Si on regarde la vidéo en la mettant régulièrement en pause, il est en revanche possible de distinguer l’inscription "SINCERE SECURITY" figurant sur le fourgon. On peut également voir à la première seconde de la vidéo une adresse composée d’un nom de rue ("Airdrie Road") et d’un nombre à deux chiffres.
En entrant les mots-clés "Sincere Security" dans un moteur de recherche, on peut alors trouver le site Internet d’une société du même nom, "détenue entièrement par des Zimbabwéens".
Elle se présente comme proposant des "services de sécurité aux particuliers et aux entreprises" et son siège social est situé au 33, Airdrie Road, à Harare, capitale du Zimbabwe, ce qui correspond à l’inscription figurant sur la camionnette.
Conducteur accusé à tort de kidnapping en 2019
Une nouvelle recherche, en anglais, avec les mots-clés "Sincere Security kidnapped children" ("Sincere Security enfants kidnappés", en français) nous permet de retrouver plusieurs articles de médias zimbabwéens de 2019 partageant cette même vidéo.
Cet article du 18 avril 2019 publié sur le site de Zimeye.net, un réseau de journalistes du Zimbabwe, rapporte par exemple l’incident, qui se serait déroulé à Bulawayo, deuxième plus grande ville du pays.
On y apprend que la camionnette aurait été arrêtée par un autre conducteur qui aurait "vu l'un des enfants faire des signes et pleurer à travers la minuscule fenêtre du véhicule". Celui-ci aurait ainsi demandé au conducteur de la camionnette de s'arrêter puis la foule aurait "forcé l'ouverture de la porte où les mineurs ont été récupérés".
Le conducteur aurait ensuite été "violemment agressé" par la foule.
Selon cette publication, la scène aurait en fait été déclenchée par un simple malentendu. "La foule en colère s'est retrouvée embarrassée après avoir emmené leur 'coupable' au poste de police central de Bulawayo, où il a été établi que l'homme transportait simplement les enfants de son patron dans une camionnette de l'entreprise", peut-on lire dans l’article.
Des sources policières avaient alors confirmé cette version.
Man falsely accused of kidnapping 4 children in closed van badly beaten in Bulawayo, dragged to police station
— ZimLive (@zimlive) April 18, 2019
➡️https://t.co/EXkNQ7MAEU pic.twitter.com/sfJVUnEUXU
Démenti de l’ONU
Contacté par le média de vérification espagnol Newtral, le bureau de l’ONU au Sénégal a affirmé que la vidéo n’avait rien à voir avec l'organisation internationale.
"Aucune des agences des Nations unies au Sénégal n'utilise le type de véhicule qui apparaît dans la vidéo.

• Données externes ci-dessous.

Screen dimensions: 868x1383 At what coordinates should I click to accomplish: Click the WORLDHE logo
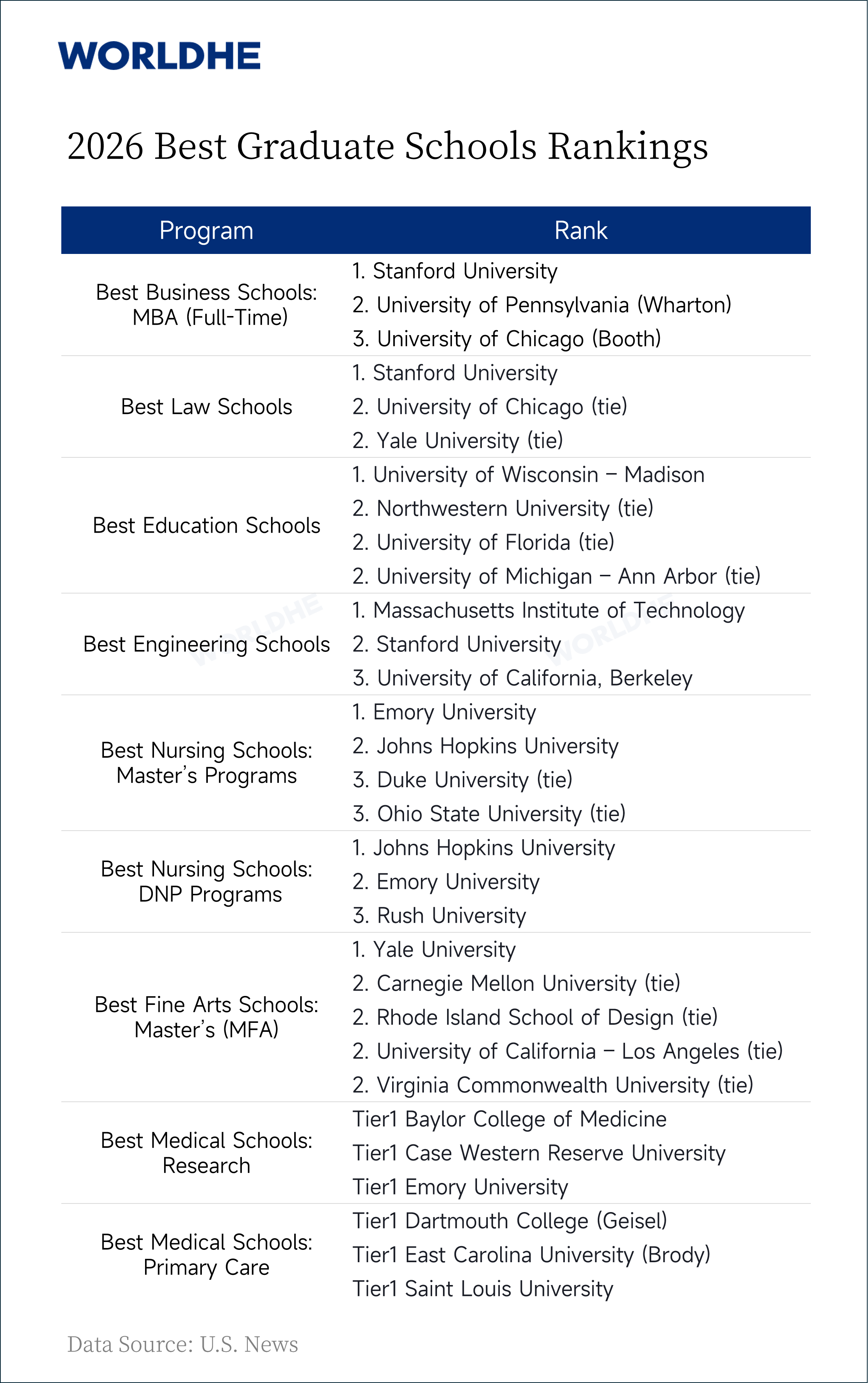159,56
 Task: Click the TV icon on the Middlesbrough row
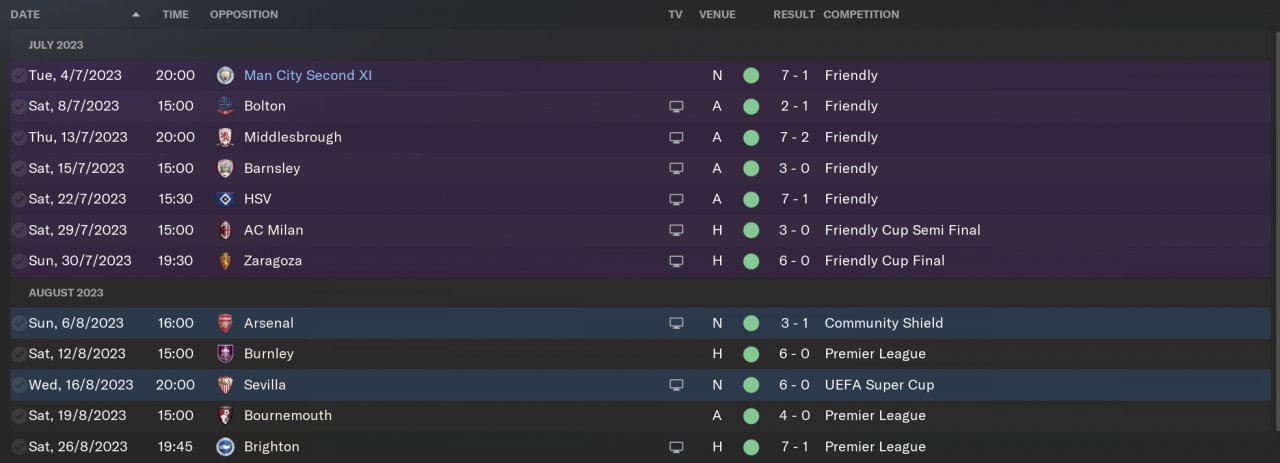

Et en général, le Sénégal est un pays sûr où de tels événements ont peu de chances de se produire", a expliqué Cheikh Sakho, chargé de communication du bureau.
Les accusations mensongères visant des organisations internationales sont fréquentes en Afrique de l’Ouest et centrale.
En juin 2020, des publications avaient accusé tantôt l’Union européenne, tantôt les Nations unies, d’avoir voulu vacciner de force contre le Covid-19 des personnes de République démocratique du Congo. Mais la vidéo montrait en réalité une délégation du Programme alimentaire mondial chassée pour avoir refusé d’embaucher des jeunes actifs de la ville de Masisi.
En août 2022, la Monusco était accusée de livrer des armes aux rebelles de l’ADF avec une vidéo en réalité tournée en Centrafrique dans une réserve naturelle et montrant un ravitaillement des gardes forestiers.